Master held the cup out from him, as if he dreaded to touch his lips to it.
“But,” said old Ellen in the queer, mysterious voice negroes can assume, “happiness come afore she died—Sir, is you happy?”
The big, old negress suddenly towered over my master, and laid a hand on his head.
“No, Ellen,” he said quite simply, “God knows I’m not happy.”
The old woman stared up at the ceiling, and her eyes became quite glassy. “Oh! Lord,” she said with a frightful fervour—“drive away de clouds from poor Mister’s heart. Bring him light—It’s comin’. Oh! Lord—I see it—comin’ like de wings of an eagle. I see it a-swoopin’ right down on Mister, dear, good man,” and suddenly turning her back on him, she began to clap her hands.
Master drank his coffee, and never said a word. I had been with him long enough to know, that he wasa very unemotional man, and yet he was all alive with tenderness inside.
He had a little superstition too, for he was watching Ellen from the corner of his eye, and was pleased by her interest in him.
Finally he got up, and went over to poor young Beans who lay in the chair, taking no stock in all this sentiment.

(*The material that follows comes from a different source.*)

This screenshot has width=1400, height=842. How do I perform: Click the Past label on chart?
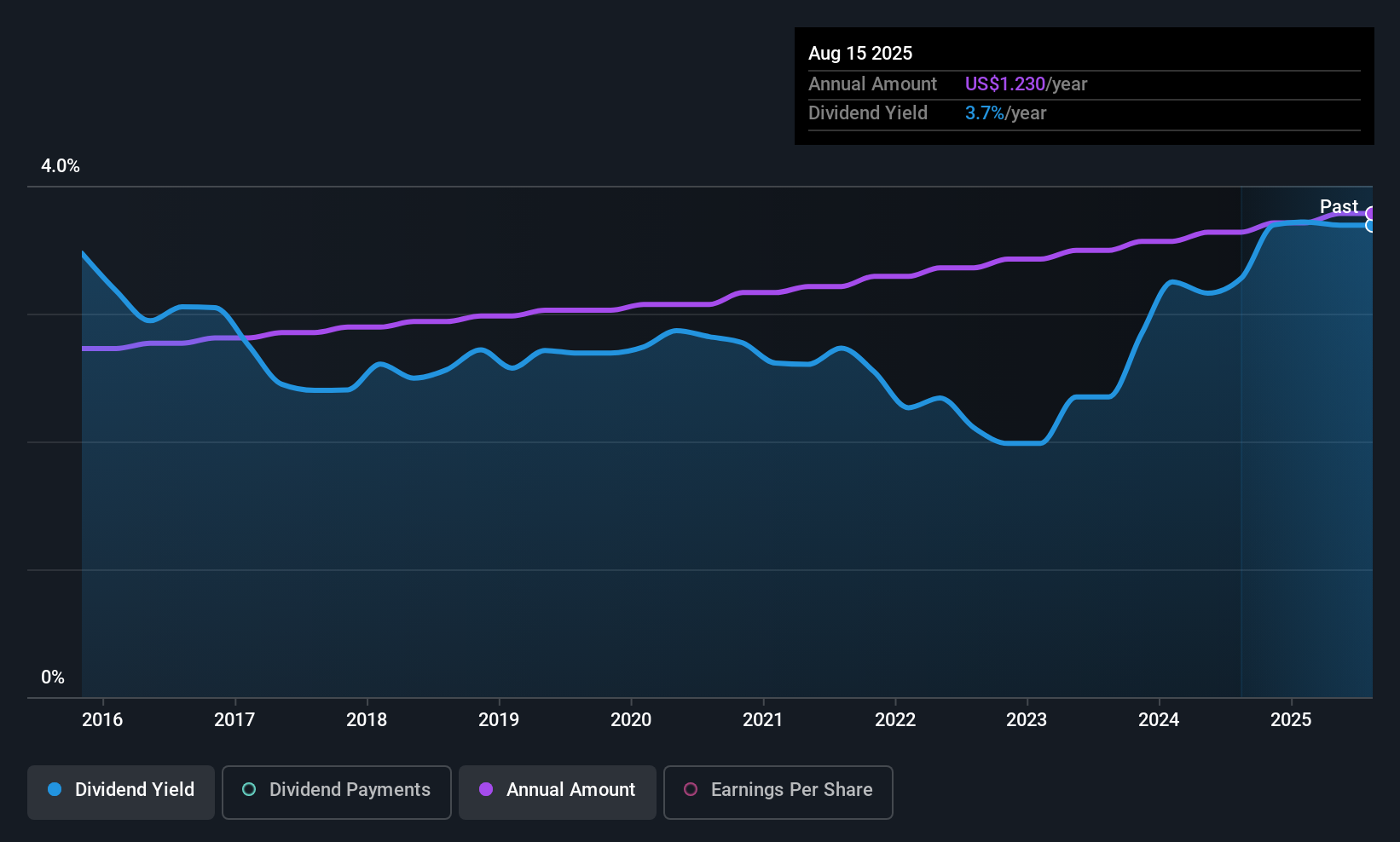tap(1339, 206)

“Good-bye, my dog,” he said. “You’re young—you’ll get over this.”
Beans, of course, tried to follow us from the room. Our last sight of him, was at the head of the staircase, struggling in old Ellen’s arms.
“Dog, dog,” she said rebukingly, “old Ellen knows. There’s a cloud going to burst over you all. Mister an’ dog—an’ it’s full o’ blessings.”
My master smiled at intervals all the way home. He always made for Riverside Drive, and never stayed any longer than he could help in the blocks and blocks of streets between it and East River. This night there were heavy masses of clouds over the river, but just before we got home, the moon broke through, and showed a superb, smiling face.
My master paused, and leaning both elbows on the stone parapet, stared at the moon. “Suppose it should come,” he murmured—“perfect happiness—in the right way—the only way it could come now, is a wrong way.”
His voice was frightfully sad and perplexed. How I longed to comfort him, but I was only a dog—andmoreover, I didn’t know all his troubles. I was pretty sure they weren’t money troubles.
I did all I could. I jumped up, and licked his hand.
“Boy,” he said, withdrawing his gaze from the moon to look at me, “you’re the greatest comfort I have.”
Wasn’t I proud and happy! I almost wriggled myself out of my body.
With a beautiful smile, but a heavy sigh, he turned, and we started toward home which we did not reach without a further adventure.